What is required: Name each type of account that the CPAP cleaning products text below mentions, with its abbreviation.

Text provided:
^^^^^^^^

CPAP Cleaning Products: FSA Eligibility

CPAP Cleaning Products: eligible with a Flexible Savings Account (FSA)
CPAP cleaning supplies are eligible for reimbursement with a flexible spending account (FSA), health savings account (HSA) or a health reimbursement arrangement (HRA). CPAP cleaning supplies reimbursement is not eligible with a limited-purpose flexible spending account (LPFSA) or a dependent care flexible spending account (DCFSA).

What are CPAP cleaning supplies?

Continuous positive airway pressure, also known as CPAP, is a series of treatments used to treat breathing problems like sleep apnea by utilizing mild air pressure to keep airways open and alleviate the difficulty that is associated with common respiratory problems. The primary means of treatment for these issues is the CPAP machine, which is a mask that covers the nose and mouth (nose-only devices are called Nasal Continuous Positive Airway Pressure (NCPAP)), and is worn each night to open airways to improve sleep and breathing quality (National Heart, Lung, and Blood Institute).

^^^^^^^^

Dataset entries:

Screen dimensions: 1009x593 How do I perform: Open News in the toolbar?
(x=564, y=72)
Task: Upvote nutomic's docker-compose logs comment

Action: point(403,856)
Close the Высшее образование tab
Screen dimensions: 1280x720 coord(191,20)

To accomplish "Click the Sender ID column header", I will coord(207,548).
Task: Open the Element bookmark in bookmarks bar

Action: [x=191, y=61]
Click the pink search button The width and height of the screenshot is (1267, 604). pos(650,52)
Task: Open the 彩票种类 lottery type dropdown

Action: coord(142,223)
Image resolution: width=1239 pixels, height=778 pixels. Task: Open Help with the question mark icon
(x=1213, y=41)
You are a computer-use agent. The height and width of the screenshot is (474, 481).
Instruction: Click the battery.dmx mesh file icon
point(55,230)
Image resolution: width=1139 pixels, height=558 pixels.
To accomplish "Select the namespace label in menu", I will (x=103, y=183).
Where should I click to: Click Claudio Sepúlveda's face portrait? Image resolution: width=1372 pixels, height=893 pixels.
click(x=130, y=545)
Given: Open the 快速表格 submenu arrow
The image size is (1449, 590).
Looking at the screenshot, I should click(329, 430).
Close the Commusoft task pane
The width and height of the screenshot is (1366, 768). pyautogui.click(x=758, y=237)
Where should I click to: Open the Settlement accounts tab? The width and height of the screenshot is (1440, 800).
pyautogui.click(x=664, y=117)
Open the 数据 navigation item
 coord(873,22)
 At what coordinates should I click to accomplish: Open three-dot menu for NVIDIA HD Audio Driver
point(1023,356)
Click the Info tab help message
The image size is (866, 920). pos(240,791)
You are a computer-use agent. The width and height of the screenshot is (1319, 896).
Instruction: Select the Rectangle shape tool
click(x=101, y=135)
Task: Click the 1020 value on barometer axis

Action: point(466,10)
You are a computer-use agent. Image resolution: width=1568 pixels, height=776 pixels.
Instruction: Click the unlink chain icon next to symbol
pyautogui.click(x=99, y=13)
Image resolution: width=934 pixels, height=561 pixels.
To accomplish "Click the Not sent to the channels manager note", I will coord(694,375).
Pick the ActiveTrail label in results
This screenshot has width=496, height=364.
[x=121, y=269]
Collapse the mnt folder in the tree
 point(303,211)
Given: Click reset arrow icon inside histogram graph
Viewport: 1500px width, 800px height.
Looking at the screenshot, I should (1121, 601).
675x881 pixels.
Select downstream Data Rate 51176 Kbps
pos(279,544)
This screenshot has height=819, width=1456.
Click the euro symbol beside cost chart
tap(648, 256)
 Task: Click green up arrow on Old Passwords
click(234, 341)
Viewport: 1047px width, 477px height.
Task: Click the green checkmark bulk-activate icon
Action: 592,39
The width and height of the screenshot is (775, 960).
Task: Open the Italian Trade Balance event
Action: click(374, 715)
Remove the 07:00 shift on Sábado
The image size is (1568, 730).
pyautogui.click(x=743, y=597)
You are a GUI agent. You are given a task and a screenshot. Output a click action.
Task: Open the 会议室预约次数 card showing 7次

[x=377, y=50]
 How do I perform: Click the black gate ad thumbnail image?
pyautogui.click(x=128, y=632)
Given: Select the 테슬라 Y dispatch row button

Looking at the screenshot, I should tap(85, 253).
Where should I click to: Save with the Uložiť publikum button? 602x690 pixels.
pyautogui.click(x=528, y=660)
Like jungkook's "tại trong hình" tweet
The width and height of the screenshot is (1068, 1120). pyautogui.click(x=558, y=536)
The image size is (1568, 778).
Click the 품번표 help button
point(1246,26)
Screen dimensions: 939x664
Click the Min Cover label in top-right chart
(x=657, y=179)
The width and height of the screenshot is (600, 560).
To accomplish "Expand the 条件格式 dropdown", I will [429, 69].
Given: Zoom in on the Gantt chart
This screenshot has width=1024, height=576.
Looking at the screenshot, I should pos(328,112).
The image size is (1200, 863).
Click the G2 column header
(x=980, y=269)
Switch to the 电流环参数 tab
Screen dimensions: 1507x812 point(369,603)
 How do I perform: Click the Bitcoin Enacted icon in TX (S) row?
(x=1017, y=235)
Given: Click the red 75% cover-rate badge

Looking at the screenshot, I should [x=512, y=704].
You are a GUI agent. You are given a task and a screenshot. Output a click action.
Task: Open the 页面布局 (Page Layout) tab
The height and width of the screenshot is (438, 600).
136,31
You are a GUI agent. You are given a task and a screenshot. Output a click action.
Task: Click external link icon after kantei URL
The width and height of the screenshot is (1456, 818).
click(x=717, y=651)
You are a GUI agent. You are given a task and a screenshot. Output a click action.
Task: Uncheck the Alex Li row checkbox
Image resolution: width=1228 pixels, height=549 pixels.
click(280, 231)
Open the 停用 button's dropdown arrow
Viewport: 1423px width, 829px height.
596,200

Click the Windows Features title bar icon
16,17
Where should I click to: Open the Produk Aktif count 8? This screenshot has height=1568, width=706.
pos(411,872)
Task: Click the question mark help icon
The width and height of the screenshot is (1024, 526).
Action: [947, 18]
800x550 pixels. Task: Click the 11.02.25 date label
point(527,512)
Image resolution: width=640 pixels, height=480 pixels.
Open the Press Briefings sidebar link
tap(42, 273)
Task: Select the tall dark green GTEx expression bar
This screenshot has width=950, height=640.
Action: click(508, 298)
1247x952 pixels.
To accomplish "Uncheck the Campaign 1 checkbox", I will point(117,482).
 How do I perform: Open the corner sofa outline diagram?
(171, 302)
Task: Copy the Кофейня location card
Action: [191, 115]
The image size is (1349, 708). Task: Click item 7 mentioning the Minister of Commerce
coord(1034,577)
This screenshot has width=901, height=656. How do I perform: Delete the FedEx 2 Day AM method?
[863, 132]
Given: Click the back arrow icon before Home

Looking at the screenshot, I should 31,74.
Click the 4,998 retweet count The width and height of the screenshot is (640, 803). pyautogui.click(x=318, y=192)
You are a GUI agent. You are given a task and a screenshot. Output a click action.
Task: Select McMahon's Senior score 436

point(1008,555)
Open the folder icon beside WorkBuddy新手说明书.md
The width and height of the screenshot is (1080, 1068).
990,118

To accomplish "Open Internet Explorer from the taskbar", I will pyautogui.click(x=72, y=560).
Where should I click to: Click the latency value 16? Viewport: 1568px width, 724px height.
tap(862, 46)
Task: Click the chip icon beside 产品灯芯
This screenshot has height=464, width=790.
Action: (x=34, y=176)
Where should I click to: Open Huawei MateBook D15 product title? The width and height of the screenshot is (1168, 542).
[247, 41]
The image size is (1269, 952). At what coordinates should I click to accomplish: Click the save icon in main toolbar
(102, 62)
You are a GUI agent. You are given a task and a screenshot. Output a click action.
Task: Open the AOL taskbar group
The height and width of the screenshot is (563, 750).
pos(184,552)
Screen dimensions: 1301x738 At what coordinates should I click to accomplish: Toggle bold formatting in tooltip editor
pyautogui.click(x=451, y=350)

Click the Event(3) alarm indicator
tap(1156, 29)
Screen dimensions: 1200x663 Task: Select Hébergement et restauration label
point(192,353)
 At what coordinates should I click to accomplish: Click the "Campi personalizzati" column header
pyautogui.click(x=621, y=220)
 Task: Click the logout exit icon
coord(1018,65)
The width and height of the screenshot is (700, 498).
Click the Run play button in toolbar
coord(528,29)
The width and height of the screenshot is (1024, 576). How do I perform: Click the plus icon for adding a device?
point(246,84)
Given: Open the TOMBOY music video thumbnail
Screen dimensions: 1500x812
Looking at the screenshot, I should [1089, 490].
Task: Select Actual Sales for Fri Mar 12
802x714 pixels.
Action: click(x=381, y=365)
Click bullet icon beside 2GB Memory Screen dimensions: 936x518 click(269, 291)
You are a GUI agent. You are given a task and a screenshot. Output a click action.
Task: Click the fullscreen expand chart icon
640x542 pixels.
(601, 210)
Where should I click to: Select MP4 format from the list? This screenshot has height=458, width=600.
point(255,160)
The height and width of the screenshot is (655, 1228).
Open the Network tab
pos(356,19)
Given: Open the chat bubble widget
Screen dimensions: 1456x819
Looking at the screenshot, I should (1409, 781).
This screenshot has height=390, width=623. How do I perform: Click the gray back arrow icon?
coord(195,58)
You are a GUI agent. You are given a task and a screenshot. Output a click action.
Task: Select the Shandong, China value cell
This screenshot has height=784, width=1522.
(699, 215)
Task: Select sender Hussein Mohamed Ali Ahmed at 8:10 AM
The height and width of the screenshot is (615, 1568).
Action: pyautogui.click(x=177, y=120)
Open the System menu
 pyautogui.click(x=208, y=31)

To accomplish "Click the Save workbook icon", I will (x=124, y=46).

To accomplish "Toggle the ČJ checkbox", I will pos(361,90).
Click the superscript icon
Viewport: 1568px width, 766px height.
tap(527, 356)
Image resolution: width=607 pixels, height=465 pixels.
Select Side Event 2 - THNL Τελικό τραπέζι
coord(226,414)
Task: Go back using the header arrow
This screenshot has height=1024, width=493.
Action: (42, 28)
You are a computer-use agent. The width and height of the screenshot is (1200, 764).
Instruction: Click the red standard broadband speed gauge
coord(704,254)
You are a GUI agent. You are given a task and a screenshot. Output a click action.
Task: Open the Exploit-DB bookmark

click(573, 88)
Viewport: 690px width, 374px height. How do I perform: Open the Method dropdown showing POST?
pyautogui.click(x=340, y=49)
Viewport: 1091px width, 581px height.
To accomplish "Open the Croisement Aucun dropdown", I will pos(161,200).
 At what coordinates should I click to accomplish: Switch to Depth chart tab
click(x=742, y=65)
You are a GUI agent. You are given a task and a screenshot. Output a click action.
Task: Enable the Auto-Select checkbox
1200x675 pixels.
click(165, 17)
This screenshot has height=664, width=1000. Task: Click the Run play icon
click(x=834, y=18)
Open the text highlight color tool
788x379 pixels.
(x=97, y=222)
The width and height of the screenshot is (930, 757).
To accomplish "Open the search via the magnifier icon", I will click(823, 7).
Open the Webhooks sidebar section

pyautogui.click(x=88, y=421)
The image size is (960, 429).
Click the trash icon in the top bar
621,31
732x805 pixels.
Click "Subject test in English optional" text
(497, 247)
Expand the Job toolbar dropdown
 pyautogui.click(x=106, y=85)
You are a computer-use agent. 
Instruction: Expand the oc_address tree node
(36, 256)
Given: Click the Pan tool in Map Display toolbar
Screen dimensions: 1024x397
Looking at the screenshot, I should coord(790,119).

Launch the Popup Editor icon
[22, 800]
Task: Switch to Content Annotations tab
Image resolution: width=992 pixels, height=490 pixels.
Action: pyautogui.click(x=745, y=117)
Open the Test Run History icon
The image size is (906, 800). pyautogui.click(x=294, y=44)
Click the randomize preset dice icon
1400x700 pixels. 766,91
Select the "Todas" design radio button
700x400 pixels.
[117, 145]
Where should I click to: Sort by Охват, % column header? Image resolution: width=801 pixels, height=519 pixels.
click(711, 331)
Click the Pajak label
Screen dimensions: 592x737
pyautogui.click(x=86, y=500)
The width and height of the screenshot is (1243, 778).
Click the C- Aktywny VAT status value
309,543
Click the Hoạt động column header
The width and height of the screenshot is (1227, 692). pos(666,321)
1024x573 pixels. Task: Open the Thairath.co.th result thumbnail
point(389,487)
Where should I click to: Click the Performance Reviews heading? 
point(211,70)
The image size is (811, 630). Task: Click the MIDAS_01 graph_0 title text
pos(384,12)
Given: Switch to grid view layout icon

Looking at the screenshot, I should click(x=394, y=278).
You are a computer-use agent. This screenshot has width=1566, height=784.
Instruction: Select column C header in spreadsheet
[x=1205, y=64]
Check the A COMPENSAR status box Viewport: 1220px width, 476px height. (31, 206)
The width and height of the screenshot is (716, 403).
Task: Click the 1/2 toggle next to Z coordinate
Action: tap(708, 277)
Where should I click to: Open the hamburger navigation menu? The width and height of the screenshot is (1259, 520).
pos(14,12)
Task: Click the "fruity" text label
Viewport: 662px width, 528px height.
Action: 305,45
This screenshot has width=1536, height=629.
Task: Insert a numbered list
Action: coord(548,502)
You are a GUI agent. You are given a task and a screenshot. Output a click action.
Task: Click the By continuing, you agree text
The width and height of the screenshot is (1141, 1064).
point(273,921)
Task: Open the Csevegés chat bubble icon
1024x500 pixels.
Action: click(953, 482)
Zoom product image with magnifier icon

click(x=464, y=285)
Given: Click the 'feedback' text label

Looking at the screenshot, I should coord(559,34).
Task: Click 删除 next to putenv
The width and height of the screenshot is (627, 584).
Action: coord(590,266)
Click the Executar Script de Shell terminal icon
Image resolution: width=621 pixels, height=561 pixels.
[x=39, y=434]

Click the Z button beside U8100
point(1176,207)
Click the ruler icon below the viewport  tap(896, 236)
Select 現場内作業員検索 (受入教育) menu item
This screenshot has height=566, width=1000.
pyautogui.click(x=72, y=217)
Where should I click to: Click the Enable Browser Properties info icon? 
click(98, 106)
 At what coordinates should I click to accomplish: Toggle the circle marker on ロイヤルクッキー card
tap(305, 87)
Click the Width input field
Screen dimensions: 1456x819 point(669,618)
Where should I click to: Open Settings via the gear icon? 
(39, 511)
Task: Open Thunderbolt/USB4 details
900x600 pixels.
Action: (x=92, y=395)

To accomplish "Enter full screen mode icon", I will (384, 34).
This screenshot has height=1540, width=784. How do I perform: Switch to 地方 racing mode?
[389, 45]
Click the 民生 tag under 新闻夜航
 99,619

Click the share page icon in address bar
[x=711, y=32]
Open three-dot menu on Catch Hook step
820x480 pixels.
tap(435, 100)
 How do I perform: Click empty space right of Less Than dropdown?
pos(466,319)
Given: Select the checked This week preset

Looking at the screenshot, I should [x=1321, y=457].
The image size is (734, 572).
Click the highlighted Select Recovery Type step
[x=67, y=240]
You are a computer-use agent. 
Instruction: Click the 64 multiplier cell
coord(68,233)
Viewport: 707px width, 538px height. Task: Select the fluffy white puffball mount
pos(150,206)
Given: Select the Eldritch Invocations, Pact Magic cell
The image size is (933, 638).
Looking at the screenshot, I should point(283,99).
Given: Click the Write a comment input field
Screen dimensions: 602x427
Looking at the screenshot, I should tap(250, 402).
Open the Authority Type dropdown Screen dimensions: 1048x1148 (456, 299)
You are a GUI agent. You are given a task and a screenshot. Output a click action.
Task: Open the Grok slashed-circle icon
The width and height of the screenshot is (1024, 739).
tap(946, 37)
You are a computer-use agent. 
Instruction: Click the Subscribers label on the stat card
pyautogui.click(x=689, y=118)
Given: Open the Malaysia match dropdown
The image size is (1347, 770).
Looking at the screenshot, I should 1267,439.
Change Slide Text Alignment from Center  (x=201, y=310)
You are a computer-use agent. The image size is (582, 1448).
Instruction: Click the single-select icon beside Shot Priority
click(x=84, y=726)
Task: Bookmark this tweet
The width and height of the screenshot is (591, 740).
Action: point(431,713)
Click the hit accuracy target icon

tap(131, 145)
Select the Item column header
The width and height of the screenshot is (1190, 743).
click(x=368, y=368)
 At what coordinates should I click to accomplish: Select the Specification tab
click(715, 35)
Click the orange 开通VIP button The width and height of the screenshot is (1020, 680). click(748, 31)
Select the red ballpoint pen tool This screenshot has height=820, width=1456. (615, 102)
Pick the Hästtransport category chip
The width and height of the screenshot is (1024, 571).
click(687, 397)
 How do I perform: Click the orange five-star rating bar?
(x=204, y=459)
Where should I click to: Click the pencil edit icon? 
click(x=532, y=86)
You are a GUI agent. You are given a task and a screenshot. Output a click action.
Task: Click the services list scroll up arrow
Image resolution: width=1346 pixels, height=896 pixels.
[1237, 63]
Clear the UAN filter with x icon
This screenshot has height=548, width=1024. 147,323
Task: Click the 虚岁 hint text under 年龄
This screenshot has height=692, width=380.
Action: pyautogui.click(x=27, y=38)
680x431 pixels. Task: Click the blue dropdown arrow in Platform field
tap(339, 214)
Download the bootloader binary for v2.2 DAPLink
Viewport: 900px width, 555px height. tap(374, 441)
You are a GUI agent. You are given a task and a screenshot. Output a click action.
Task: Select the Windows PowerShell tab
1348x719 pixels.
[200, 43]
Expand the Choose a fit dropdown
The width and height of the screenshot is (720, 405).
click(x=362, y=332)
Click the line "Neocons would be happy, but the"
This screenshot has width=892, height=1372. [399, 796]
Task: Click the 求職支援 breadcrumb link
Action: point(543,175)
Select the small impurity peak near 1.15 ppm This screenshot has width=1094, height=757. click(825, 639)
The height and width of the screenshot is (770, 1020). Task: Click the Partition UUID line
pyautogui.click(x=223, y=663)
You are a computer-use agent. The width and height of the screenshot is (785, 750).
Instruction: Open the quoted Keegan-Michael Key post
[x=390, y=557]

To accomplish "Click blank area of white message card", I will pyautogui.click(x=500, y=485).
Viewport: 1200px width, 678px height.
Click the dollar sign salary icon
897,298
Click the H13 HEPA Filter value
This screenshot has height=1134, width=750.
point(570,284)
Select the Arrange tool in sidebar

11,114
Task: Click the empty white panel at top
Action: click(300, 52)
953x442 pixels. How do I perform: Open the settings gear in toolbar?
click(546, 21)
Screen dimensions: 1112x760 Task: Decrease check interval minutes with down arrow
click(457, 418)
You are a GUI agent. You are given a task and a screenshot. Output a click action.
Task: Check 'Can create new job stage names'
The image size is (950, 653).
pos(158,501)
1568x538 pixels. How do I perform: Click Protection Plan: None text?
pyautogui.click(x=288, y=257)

^^^^^^^^

Exercise solution:
- Flexible spending account (FSA)
- Health savings account (HSA)
- Health reimbursement arrangement (HRA)
- Limited-purpose flexible spending account (LPFSA)
- Dependent care flexible spending account (DCFSA)